Total RNAs extracted from each sample using the RNeasy Mini kit (Qiagen, 74106) were reverse-transcribed to cDNA according to the manufacturer’s instructions (Promega, M1705). Real-time PCR was performed using SYBR Premix Ex Taq (TaKaRa, RR820A) and the 7500 Real-Time PCR System (Applied systems), with the following parameters: 95 °C for 30 s, followed by 40 two-step cycles at 95 °C for 5 s and at 60 °C for 4 s. Primers for EGFP were 5′CAGAAGAACGGCATCAAGGT3′(forward) and 5′TGGGTGCTCAGGTAGTGGTT 3′(reverse). β-actin was used as a reference gene, and primer sequences for β-actin were 5′TGGACATCAGGAAGGACCTC3′ (forward) and 5′ACATCTGCTGGAAGGTGGAC3′ (reverse). Primers for GAPDH were 5′GTCGGTTGTGGATCTGACCT3′ (forward) and 5′ GTCCTCAGTGTAGCCCAGGA3′ (forward). The relative expression level of each gene was calculated by the ΔΔCt method, normalized to β-actin and GAPDH expression (housekeeping gene controls).

Bisulfite sequencing

Bisulfite convertion was performed on 0.5 µg of genomic DNA from site-specific integrated cell clones using the MethylDetector Kit (ACTIVE MOTIF, 55001), according to the manufacturer’s instructions.
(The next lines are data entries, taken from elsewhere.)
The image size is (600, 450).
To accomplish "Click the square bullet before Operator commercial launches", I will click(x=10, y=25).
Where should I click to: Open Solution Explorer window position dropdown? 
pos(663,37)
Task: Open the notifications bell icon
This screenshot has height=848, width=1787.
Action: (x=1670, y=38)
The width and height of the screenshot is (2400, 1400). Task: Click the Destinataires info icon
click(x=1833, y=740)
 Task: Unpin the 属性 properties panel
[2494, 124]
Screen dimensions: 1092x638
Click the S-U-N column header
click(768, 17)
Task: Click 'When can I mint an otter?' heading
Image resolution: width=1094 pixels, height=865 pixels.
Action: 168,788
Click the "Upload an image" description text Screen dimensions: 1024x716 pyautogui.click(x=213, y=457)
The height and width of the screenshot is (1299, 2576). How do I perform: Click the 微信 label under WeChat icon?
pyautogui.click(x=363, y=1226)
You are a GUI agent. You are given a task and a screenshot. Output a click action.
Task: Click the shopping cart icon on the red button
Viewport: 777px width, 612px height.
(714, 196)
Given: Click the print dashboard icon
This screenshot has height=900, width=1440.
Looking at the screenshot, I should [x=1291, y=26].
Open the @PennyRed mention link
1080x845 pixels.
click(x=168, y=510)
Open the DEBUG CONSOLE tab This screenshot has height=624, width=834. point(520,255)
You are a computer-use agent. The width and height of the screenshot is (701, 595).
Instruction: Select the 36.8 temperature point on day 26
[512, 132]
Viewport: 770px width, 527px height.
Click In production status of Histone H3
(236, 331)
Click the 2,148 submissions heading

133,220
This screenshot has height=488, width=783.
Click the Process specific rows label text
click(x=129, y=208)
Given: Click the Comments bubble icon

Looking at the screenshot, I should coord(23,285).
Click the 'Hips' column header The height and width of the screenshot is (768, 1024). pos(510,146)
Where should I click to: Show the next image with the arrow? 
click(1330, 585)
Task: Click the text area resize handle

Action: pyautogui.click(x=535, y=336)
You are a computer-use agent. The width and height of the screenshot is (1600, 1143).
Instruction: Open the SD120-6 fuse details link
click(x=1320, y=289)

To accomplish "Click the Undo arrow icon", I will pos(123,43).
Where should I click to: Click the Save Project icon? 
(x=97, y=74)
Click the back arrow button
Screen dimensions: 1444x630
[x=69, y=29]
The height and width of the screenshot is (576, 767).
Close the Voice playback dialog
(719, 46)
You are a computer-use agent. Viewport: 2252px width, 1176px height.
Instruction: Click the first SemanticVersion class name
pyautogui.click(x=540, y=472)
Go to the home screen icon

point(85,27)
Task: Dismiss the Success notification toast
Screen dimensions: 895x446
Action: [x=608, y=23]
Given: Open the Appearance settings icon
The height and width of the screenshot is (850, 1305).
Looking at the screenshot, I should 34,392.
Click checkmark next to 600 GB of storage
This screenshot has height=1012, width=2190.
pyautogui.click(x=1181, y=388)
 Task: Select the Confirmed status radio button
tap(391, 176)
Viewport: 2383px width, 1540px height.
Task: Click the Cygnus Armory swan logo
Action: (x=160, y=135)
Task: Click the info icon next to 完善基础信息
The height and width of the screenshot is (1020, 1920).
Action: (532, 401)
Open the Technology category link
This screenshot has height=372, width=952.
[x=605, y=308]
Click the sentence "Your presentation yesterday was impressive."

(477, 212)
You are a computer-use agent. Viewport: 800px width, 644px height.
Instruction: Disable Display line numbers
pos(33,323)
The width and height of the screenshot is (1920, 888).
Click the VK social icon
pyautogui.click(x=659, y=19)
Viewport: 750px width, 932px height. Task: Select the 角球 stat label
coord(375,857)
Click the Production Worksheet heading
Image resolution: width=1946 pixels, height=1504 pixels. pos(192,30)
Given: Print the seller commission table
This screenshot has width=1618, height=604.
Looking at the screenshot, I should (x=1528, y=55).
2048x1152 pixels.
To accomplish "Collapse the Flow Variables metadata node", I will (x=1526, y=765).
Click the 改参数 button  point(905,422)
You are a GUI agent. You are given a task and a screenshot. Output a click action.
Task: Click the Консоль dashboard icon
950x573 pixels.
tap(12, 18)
Bisulfited-modified DNA was used to amplify the promoter fragments by nested PCR using Taq DNA polymerase (Kangwei, CW0680F), with the following conditions: 94 °C for 5 min, followed by 35 three-step cycles at 94 °C for 30 s, 52 °C for 30 s, and 72 °C for 20 s. The PCR products of the first round were used as a template for second round amplification with the same condition. The final PCR products were separated on 2% agarose gels and purified, followed by TA cloning and sequencing. The presence of a cytosine residue after bisulfite treatment shows that the cytosine residue was protected from bisulfite modification by methylation. The primers were listed in Table S5.

Chromatin immunoprecipitation analysis

Site-specific integrated IBRS-2 cells cultured in 10 cm plates were cross linked with 1% formaldehyde, and analyzed using a ChIP assay kit (P2078, Beyotime) according to the manufacturer’s instructions. Genome DNA was fragmented by sonication. DNA-protein complexes were immunoprecipitated with the following antibodies: anti-H3K27me3 (abcam, ab6002). Unrelated antibody used is antibody for human lactoferrin (Sigma, L4894). After removing the protein, DNA was purified and qPCR was performed.

Statistical analysis

We employed the GraphPad Prism 5 software to conduct statistical analysis. Results are expressed as the mean ± SD. Unless otherwise indicated, differences between experimental groups were compared using an unpaired two-tailed Student’s t-test. P value < 0.05 was considered statistically significant.